ASSIGNED TASK
Below are the records; retype each one exactly.
Start of THE DATA
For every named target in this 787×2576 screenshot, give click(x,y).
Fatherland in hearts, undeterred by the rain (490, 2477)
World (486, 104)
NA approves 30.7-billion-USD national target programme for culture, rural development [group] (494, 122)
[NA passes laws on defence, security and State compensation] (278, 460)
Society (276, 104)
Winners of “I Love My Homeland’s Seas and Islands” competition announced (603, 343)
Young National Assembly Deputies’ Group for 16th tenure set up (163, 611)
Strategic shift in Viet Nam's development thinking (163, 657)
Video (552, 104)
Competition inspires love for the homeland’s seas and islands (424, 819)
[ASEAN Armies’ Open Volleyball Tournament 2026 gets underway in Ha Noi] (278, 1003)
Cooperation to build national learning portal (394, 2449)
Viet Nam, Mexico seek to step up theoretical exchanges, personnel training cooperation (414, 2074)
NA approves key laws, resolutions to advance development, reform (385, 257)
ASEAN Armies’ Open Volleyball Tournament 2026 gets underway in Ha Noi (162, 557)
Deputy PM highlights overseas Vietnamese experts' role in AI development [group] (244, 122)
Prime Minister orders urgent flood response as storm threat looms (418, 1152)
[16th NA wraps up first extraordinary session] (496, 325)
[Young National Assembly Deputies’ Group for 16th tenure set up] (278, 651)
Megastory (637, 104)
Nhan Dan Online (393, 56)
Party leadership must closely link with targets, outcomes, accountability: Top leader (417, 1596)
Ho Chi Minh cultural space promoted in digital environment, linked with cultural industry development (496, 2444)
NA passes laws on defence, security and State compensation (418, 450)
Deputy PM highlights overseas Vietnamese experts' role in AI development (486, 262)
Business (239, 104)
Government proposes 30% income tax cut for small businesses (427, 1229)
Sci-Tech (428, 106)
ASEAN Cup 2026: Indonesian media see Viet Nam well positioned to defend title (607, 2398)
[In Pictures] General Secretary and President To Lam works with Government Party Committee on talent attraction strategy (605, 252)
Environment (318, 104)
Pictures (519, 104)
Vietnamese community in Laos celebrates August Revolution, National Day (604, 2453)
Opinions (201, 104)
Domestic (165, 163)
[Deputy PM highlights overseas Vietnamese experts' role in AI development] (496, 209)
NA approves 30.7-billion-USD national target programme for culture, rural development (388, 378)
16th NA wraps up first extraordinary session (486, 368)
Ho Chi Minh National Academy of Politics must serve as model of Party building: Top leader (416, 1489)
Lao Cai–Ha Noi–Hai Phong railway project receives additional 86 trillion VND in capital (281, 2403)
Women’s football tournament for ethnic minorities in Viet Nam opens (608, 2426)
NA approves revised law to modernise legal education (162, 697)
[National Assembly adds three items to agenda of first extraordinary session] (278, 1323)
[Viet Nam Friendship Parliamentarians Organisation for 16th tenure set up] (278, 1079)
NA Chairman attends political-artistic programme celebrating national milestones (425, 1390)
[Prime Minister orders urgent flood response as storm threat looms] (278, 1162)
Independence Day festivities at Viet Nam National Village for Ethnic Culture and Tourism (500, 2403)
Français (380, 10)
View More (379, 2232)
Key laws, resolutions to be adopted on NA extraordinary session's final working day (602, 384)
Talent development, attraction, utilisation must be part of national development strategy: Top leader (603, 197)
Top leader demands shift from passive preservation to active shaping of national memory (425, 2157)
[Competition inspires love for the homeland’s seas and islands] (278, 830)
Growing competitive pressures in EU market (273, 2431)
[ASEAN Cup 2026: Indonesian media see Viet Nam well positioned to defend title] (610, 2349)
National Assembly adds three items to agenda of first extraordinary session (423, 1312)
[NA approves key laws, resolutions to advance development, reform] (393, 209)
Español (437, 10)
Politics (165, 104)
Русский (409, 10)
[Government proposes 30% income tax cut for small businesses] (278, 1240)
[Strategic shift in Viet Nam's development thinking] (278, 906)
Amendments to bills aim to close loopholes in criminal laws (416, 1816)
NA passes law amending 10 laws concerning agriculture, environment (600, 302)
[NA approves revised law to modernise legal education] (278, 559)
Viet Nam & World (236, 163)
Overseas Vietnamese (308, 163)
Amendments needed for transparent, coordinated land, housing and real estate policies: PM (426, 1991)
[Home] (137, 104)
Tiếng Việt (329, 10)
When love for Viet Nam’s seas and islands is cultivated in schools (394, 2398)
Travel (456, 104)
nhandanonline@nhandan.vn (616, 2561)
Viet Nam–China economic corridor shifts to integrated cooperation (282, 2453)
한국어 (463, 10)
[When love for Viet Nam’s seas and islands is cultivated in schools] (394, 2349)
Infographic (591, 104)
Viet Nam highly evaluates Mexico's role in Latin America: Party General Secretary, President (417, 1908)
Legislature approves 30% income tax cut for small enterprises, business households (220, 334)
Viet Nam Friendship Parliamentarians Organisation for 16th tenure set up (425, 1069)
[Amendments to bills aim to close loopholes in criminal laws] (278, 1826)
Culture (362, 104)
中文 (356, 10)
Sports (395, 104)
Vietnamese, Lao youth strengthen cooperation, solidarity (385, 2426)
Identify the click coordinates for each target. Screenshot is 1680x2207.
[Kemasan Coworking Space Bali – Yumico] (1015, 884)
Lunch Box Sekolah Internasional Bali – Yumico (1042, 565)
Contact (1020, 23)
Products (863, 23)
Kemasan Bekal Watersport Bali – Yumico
End of THE DATA
ANSWER FOR THE TASK
For every named target in this 787×2576 screenshot, give click(x,y).
Fatherland in hearts, undeterred by the rain (490, 2477)
World (486, 104)
NA approves 30.7-billion-USD national target programme for culture, rural development [group] (494, 122)
[NA passes laws on defence, security and State compensation] (278, 460)
Society (276, 104)
Winners of “I Love My Homeland’s Seas and Islands” competition announced (603, 343)
Young National Assembly Deputies’ Group for 16th tenure set up (163, 611)
Strategic shift in Viet Nam's development thinking (163, 657)
Video (552, 104)
Competition inspires love for the homeland’s seas and islands (424, 819)
[ASEAN Armies’ Open Volleyball Tournament 2026 gets underway in Ha Noi] (278, 1003)
Cooperation to build national learning portal (394, 2449)
Viet Nam, Mexico seek to step up theoretical exchanges, personnel training cooperation (414, 2074)
NA approves key laws, resolutions to advance development, reform (385, 257)
ASEAN Armies’ Open Volleyball Tournament 2026 gets underway in Ha Noi (162, 557)
Deputy PM highlights overseas Vietnamese experts' role in AI development [group] (244, 122)
Prime Minister orders urgent flood response as storm threat looms (418, 1152)
[16th NA wraps up first extraordinary session] (496, 325)
[Young National Assembly Deputies’ Group for 16th tenure set up] (278, 651)
Megastory (637, 104)
Nhan Dan Online (393, 56)
Party leadership must closely link with targets, outcomes, accountability: Top leader (417, 1596)
Ho Chi Minh cultural space promoted in digital environment, linked with cultural industry development (496, 2444)
NA passes laws on defence, security and State compensation (418, 450)
Deputy PM highlights overseas Vietnamese experts' role in AI development (486, 262)
Business (239, 104)
Government proposes 30% income tax cut for small businesses (427, 1229)
Sci-Tech (428, 106)
ASEAN Cup 2026: Indonesian media see Viet Nam well positioned to defend title (607, 2398)
[In Pictures] General Secretary and President To Lam works with Government Party Committee on talent attraction strategy (605, 252)
Environment (318, 104)
Pictures (519, 104)
Vietnamese community in Laos celebrates August Revolution, National Day (604, 2453)
Opinions (201, 104)
Domestic (165, 163)
[Deputy PM highlights overseas Vietnamese experts' role in AI development] (496, 209)
NA approves 30.7-billion-USD national target programme for culture, rural development (388, 378)
16th NA wraps up first extraordinary session (486, 368)
Ho Chi Minh National Academy of Politics must serve as model of Party building: Top leader (416, 1489)
Lao Cai–Ha Noi–Hai Phong railway project receives additional 86 trillion VND in capital (281, 2403)
Women’s football tournament for ethnic minorities in Viet Nam opens (608, 2426)
NA approves revised law to modernise legal education (162, 697)
[National Assembly adds three items to agenda of first extraordinary session] (278, 1323)
[Viet Nam Friendship Parliamentarians Organisation for 16th tenure set up] (278, 1079)
NA Chairman attends political-artistic programme celebrating national milestones (425, 1390)
[Prime Minister orders urgent flood response as storm threat looms] (278, 1162)
Independence Day festivities at Viet Nam National Village for Ethnic Culture and Tourism (500, 2403)
Français (380, 10)
View More (379, 2232)
Key laws, resolutions to be adopted on NA extraordinary session's final working day (602, 384)
Talent development, attraction, utilisation must be part of national development strategy: Top leader (603, 197)
Top leader demands shift from passive preservation to active shaping of national memory (425, 2157)
[Competition inspires love for the homeland’s seas and islands] (278, 830)
Growing competitive pressures in EU market (273, 2431)
[ASEAN Cup 2026: Indonesian media see Viet Nam well positioned to defend title] (610, 2349)
National Assembly adds three items to agenda of first extraordinary session (423, 1312)
[NA approves key laws, resolutions to advance development, reform] (393, 209)
Español (437, 10)
Politics (165, 104)
Русский (409, 10)
[Government proposes 30% income tax cut for small businesses] (278, 1240)
[Strategic shift in Viet Nam's development thinking] (278, 906)
Amendments to bills aim to close loopholes in criminal laws (416, 1816)
NA passes law amending 10 laws concerning agriculture, environment (600, 302)
[NA approves revised law to modernise legal education] (278, 559)
Viet Nam & World (236, 163)
Overseas Vietnamese (308, 163)
Amendments needed for transparent, coordinated land, housing and real estate policies: PM (426, 1991)
[Home] (137, 104)
Tiếng Việt (329, 10)
When love for Viet Nam’s seas and islands is cultivated in schools (394, 2398)
Travel (456, 104)
nhandanonline@nhandan.vn (616, 2561)
Viet Nam–China economic corridor shifts to integrated cooperation (282, 2453)
한국어 (463, 10)
[When love for Viet Nam’s seas and islands is cultivated in schools] (394, 2349)
Infographic (591, 104)
Viet Nam highly evaluates Mexico's role in Latin America: Party General Secretary, President (417, 1908)
Legislature approves 30% income tax cut for small enterprises, business households (220, 334)
Viet Nam Friendship Parliamentarians Organisation for 16th tenure set up (425, 1069)
[Amendments to bills aim to close loopholes in criminal laws] (278, 1826)
Culture (362, 104)
中文 (356, 10)
Sports (395, 104)
Vietnamese, Lao youth strengthen cooperation, solidarity (385, 2426)
Identify the click coordinates for each target. Screenshot is 1680x2207.
[Kemasan Coworking Space Bali – Yumico] (1015, 884)
Lunch Box Sekolah Internasional Bali – Yumico (1042, 565)
Contact (1020, 23)
Products (863, 23)
Kemasan Bekal Watersport Bali – Yumico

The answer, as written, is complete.